General Category > Unofficial F/A-18 Acceleration Pack board
The Cool Video Thread
SpazSinbad:
BZ to pilot/LSO and the chaps who thunk up the stool. Think how much easier a no nosewheel landing will be in an F-35B with the pilot able to see through the floor via HMDS?
Victory103:
Is there a story attached? In the helo world we have a plan that has been used to recover a stuck sonar dome with mattresses. Almost used the idea again when we popped a main mount tire doing 1 wheel landings on a destroyed tank on the range (CO was on the controls), concern was on shutdown how low our blades would go as we listed to one side, no issues in the end.
SpazSinbad:
'Goonie' the original video has been removed - meanwhile here it is again...

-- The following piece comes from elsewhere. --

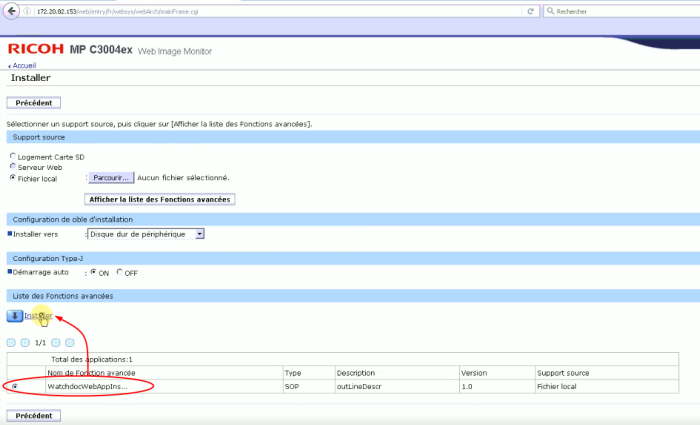The image size is (700, 425).
Task: Click the Accueil breadcrumb link
Action: 23,65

AV-8B no gear landing on USS Bataan
SpazSinbad:
'Victory103' the USMC are notorious for some years ago (ordered by a Col.) for making a Trainer AV-8B land on a pile of mattresses which it had no wheels. The results were not good. Years before the RN FAA had landed a SHAR onboard in some kind of wheel less condition without troubles (variable) whilst an unintentional wheelsup SHAR landing was done at an air display years ago - I believe the aircraft was fixed - it suffered minimal damage as I recall.
SpazSinbad:
Here is the USMC MATTRESS incident. I guess this is the reason for the STOOL invention.
From an e-mail:
--- Quote ---"Ya just gotta weep: This is what happens when your superiors don't understand the rules. What to do when your landing gear won't come down explanation below. To quote the guy who showed the pics:
"Basically, the nose gear wouldn't come done. The Harrier has a backup system with a nitrogen bottle to blow the gear down in this event. Well, someone significantly outranking the pilot ordered him not to blow the gear down (which is the specified emergency procedure) because by his 'superior' reasoning, if the nose gear didn't come down, he was afraid the jet would break its back by having all that weight on the long nose of the T-bird. With that, he elected to gather mattresses and strap them down to support the extended nose, and you have the obvious result.

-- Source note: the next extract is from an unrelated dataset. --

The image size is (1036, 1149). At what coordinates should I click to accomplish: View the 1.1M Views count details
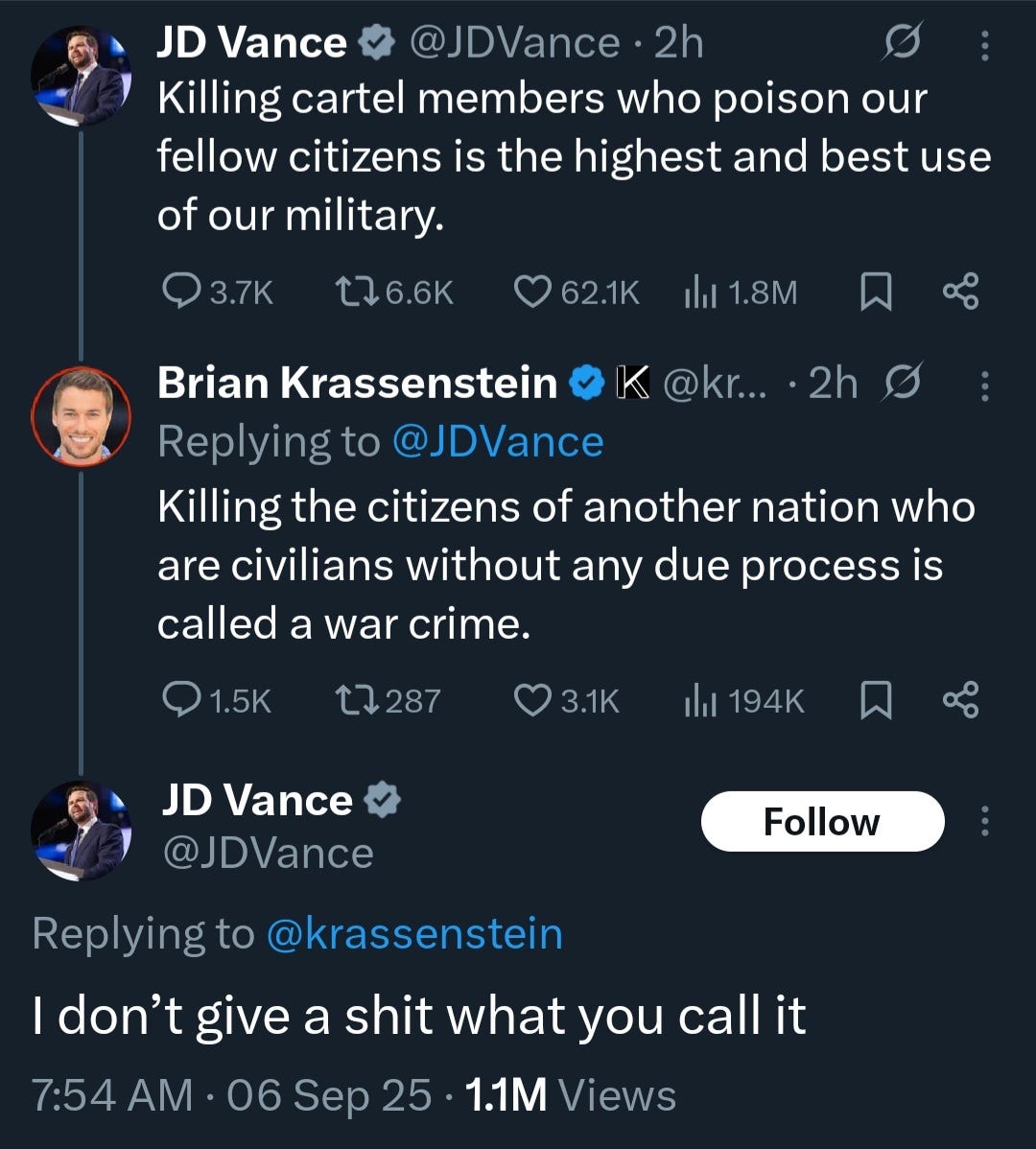pyautogui.click(x=571, y=1095)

'Normally' a Harrier that can't get it's gear to come down will suck up the gear and do a vertical landing on the strakes/gun pack, they'll jack the bird up, fix the gear, and it's back to flying rather quickly. In this case, the motor was hilariously trashed with mattress springs protruding out and everything. This has since become a legendary event in the Harrier community (rather small community) and is laughed about often. The best part was, when they jacked the plane up in the hangar and pulled the gear handle to blow them down, all 4 came down and locked in place."